The “more” was a set of boundaries so generous and so non-specific that it created border disputes on virtually every edge of the colony. It also created a major disturbance in New Haven, because the charter empowered Connecticut to absorb New Haven completely. New Haven, especially the aging Davenport, fought bitterly to maintain its independence, but Connecticut made generous offers and slowly enticed most of the towns in New Haven into annexation. New Haven itself held out for several years, but in 1664 found itself faced with the choice of rule by Connecticut or rule by the Duke of York (James Stuart, brother of Charles II and heir to the English throne). The duke had just been granted the territory south of Connecticut, land which the Dutch had called New Amsterdam but which had been seized by the English and renamed New York. New Haven chose Connecticut on January 5, 1665, the day the Colony of New Haven ceased to exist.
Except for the two notable exceptions below, Connecticut would do very little morphing of shape from this point on.
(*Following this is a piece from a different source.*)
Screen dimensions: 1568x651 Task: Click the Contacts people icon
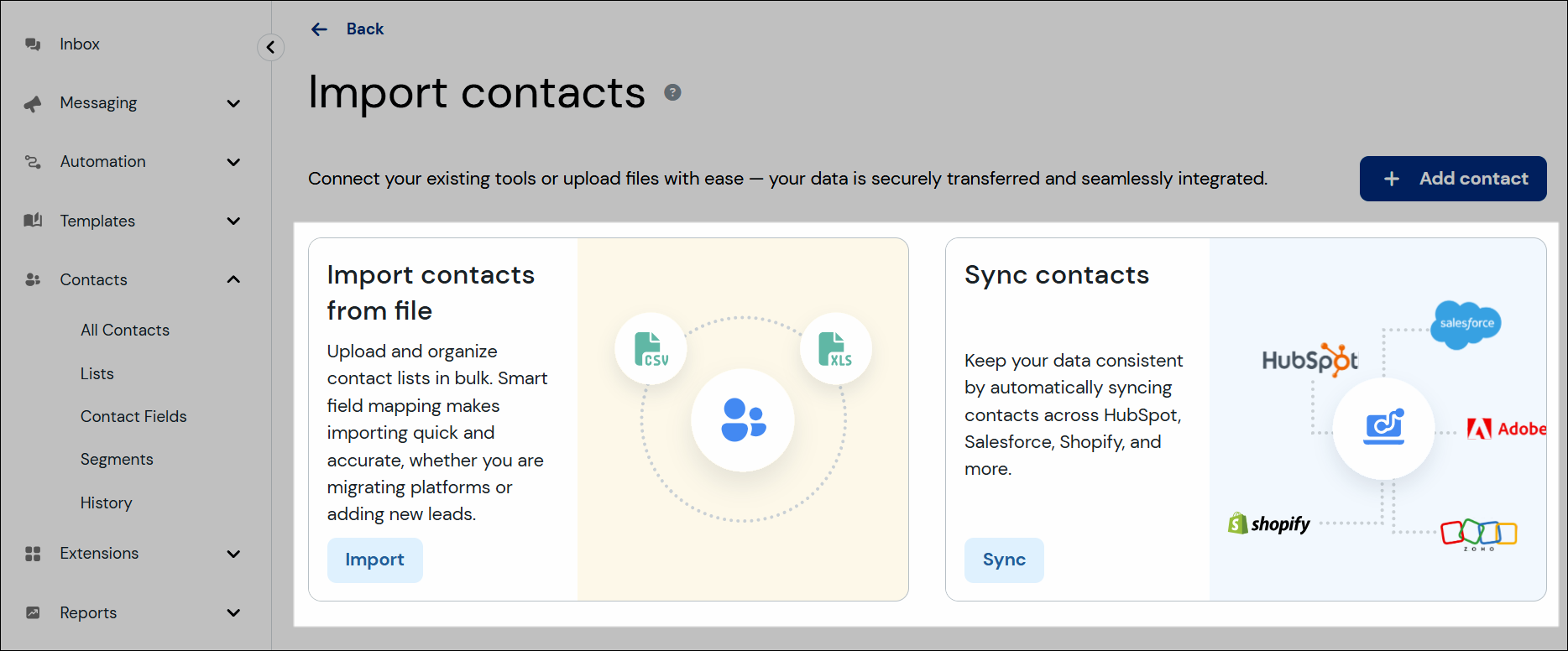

On January 9, 1788 Connecticut, the “Constitution State,” ratified the fledgling U.S. Constitution. In doing so, it became the fifth colony to join the United States.
Connecticut’s borders contain two interesting anomalies. One is known as the Southwick Jog. It is a tiny notch of land which is set into the otherwise straight line that marks the border between Massachusetts and Connecticut. The jog (near Southwick, Massachusetts) has its origins in a survey performed in 1642 by Nathaniel Woodward and Solomon Saffery which was supposed to determine the border between the two colonies. The story goes that the two men surveyed about half the line, but then turned back to Boston for fear of a confrontation with Indians. They took a boat from Boston around Cape Cod and up the Connecticut River to complete their survey. When it was completed, the eastern half of the line was eight miles south of the western half, and the location of the “correct” border was now even more in dispute. The disagreement raged on for a hundred and fifty years until finally, in 1804, Connecticut agreed to a compromise that gave a tiny portion of the Congomond Lakes area to Massachusetts.
The other anomaly in Connecticut’s borders is sometimes called “the handle of the cleaver,” or more commonly “the panhandle.” It is the result of conflicting Royal charters (go figure) for Connecticut and New York. This conflict was resolved relatively quickly in 1683, with New York conceding the panhandle to Connecticut, taking for itself a strip of land to the north, which is sometimes called “The Oblong.”
1. Robert C. Black III, The Younger John Winthrop (New York, 1966) p. 288.